= Copernic tax project =

Copernic project is undergoing a major modernisation programme in France that will recast and upgrade the entire fiscal information system in the country. Copernic project is set to run over 10 years (2001–2009) by "Direction générale des Impôts" and "Direction générale de la Comptabilité publique". It covers 70 individual IT projects, employs over 600 personnel and has a budget of almost 1 billion euros.

== Objective ==
Its objective is to enable the French tax administration to offer new, citizen-centered services and to boost the efficiency of its internal processes. Copernic will provide a simplified unique fiscal account for all French taxpayers, both individuals and businesses. They will be provided with 24/7 online access to their fiscal account and will be able to trace and follow-up processed data. Ultimately, users will be able to check their fiscal account at any time and execute all fiscal transactions and declarations online, while the tax administration will be able to provide new services such as payment reminders and information alerts. In addition to the Internet, e-tax services will be delivered through a variety of channels, including call centers and traditional physical service. The
Copernic program will also open the possibility of implementing a new income tax recovery system as of 2007.

== Architecture ==
Copernic wanted a service-oriented architecture (SOA) featuring complete control of IT systems, long-term sustainability and vendor independence. To cover all the fiscal information and its processing for 55 million citizens and 3 million enterprises, it decided to use free and open-source software.

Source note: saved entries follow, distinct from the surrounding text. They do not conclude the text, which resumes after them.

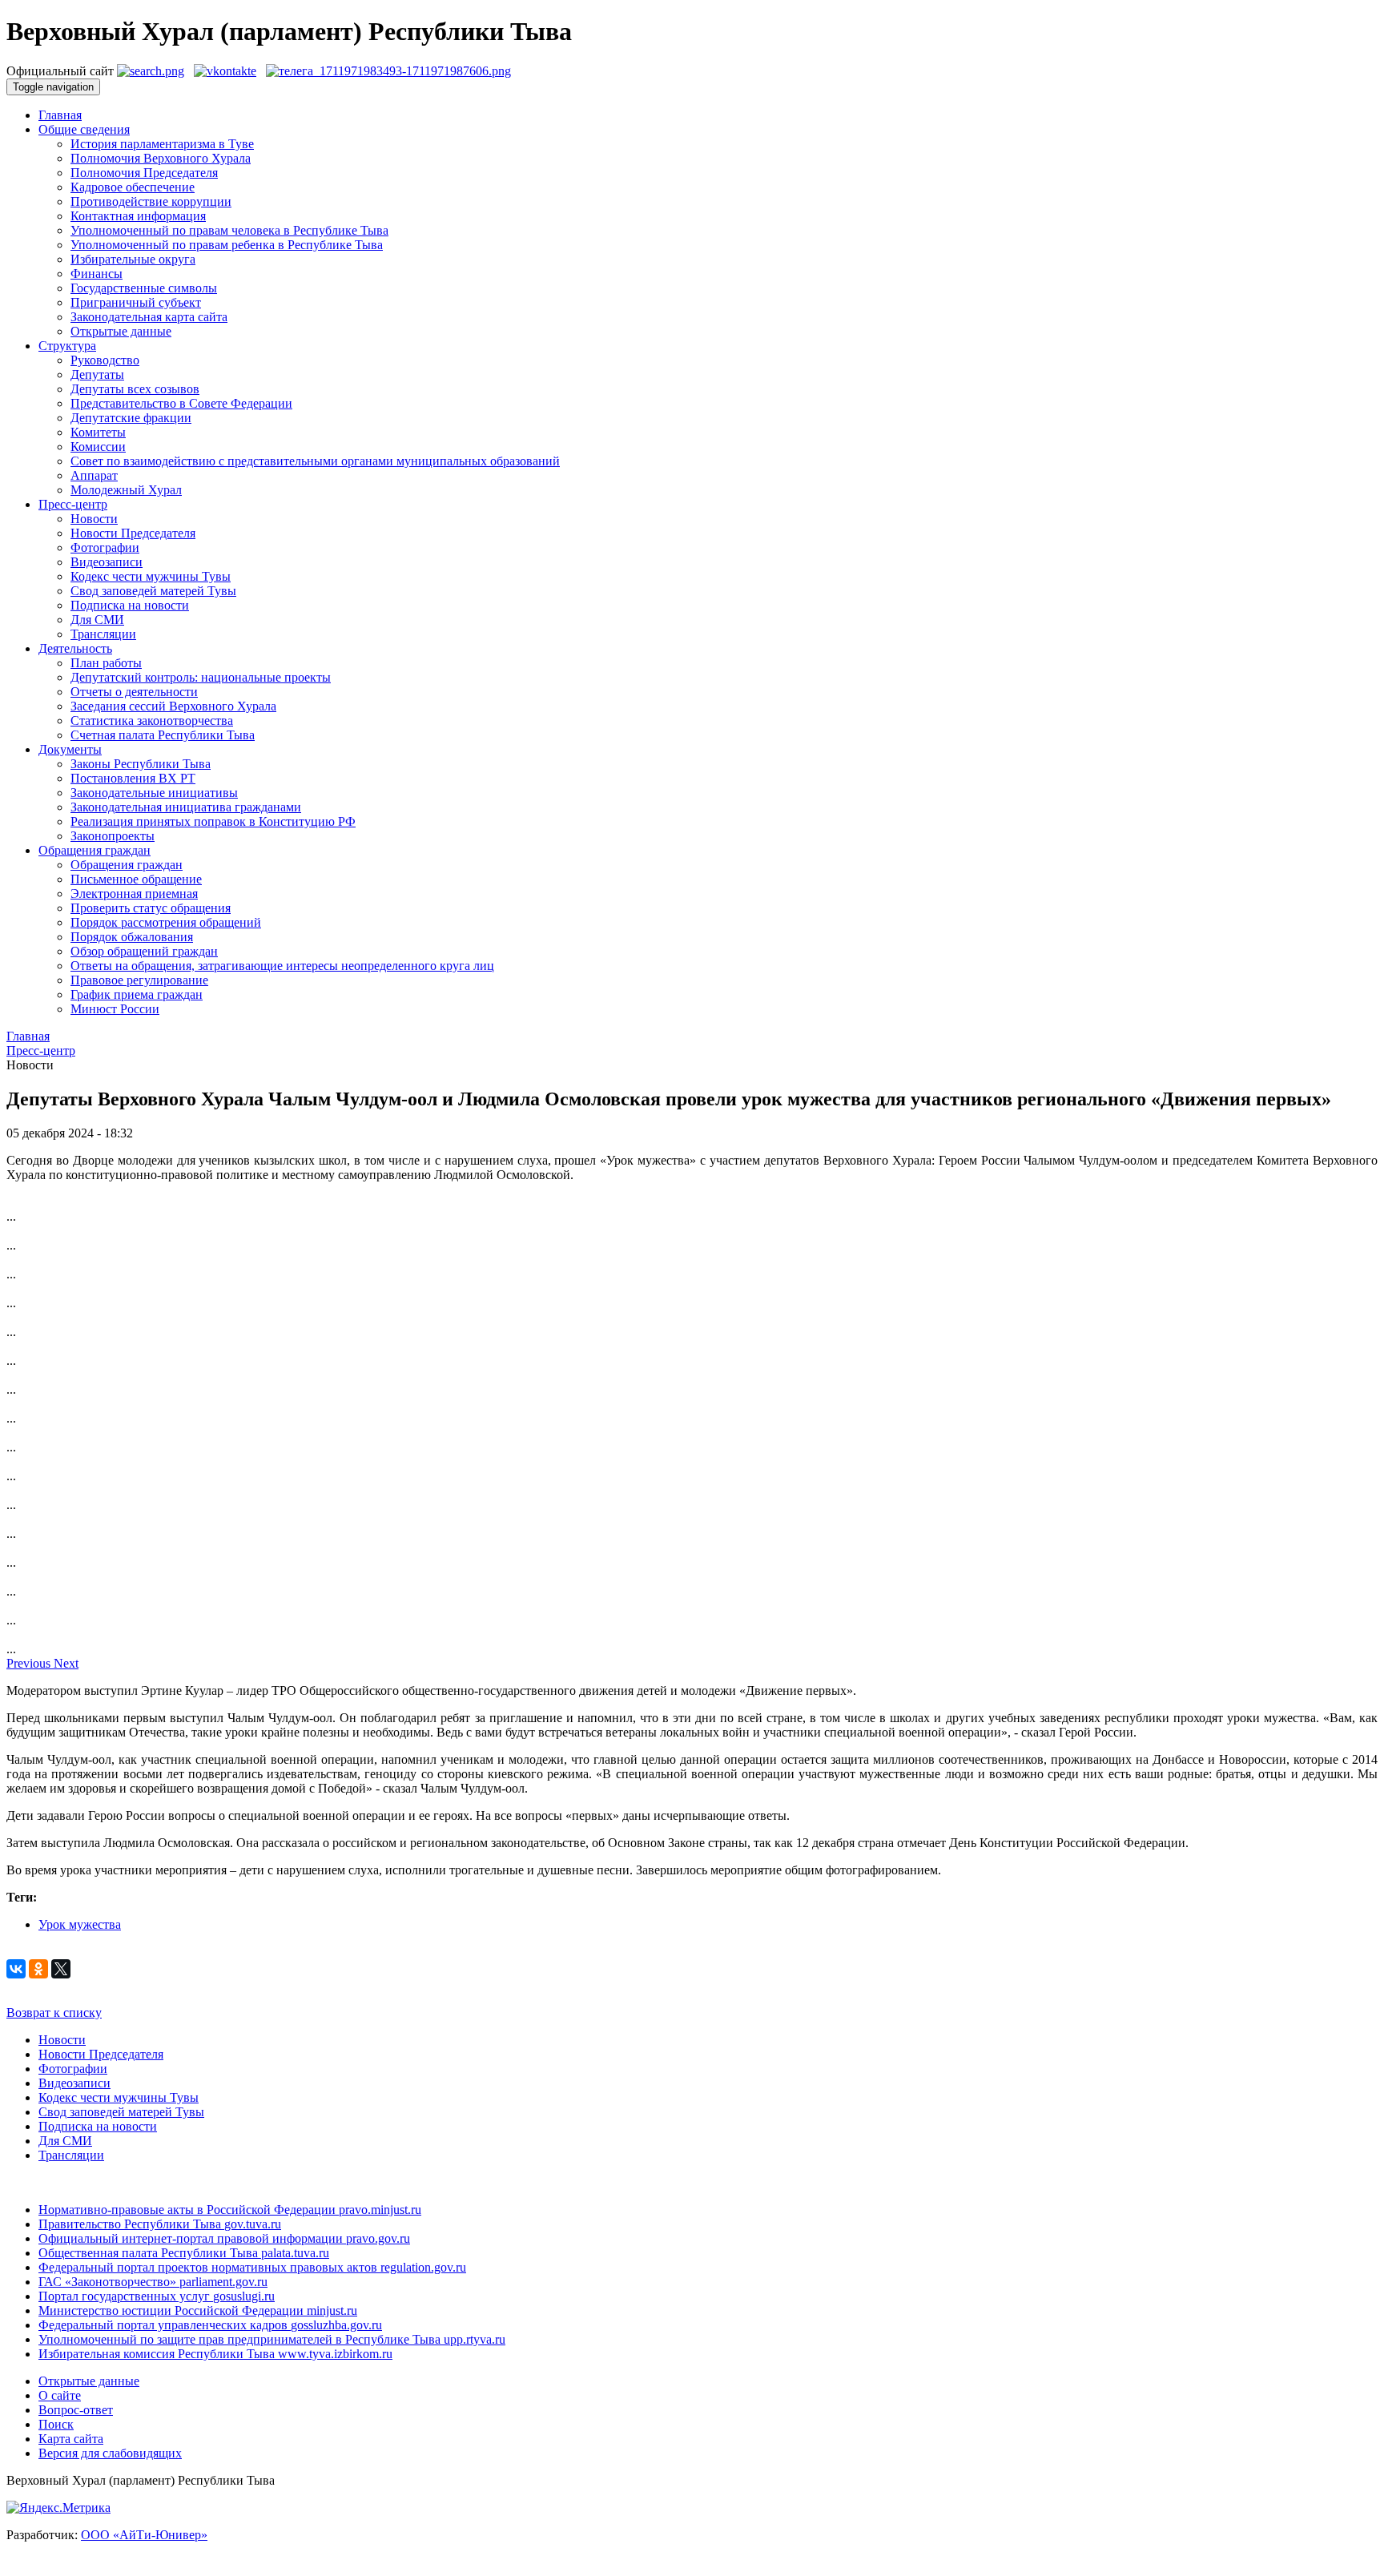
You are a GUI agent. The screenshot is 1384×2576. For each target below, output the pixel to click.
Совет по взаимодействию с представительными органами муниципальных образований (315, 461)
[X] (60, 1968)
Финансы (96, 273)
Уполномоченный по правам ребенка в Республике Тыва (226, 245)
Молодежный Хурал (126, 490)
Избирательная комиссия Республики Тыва (215, 2354)
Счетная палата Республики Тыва (162, 735)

Copernic deployed 4000 Linux servers and application architecture is based upon Java EE. It has full FOSS system monitoring (Nagios, Multi Router Traffic Grapher (MRTG)) and software development platform (Eclipse). The presenter added, "FOSS is now our standard policy even for critical applications." They also needed a unique Enterprise JavaBean (EJB) reference implementation. After a tough competition between many candidates (Oracle Weblogic Server, IBM WebSphere, Oracle Database, JBoss application server), they finally chose an open source middleware, JBoss. This is due to its known reliability, modularity, security and more importantly its independence from traditional industry constraints.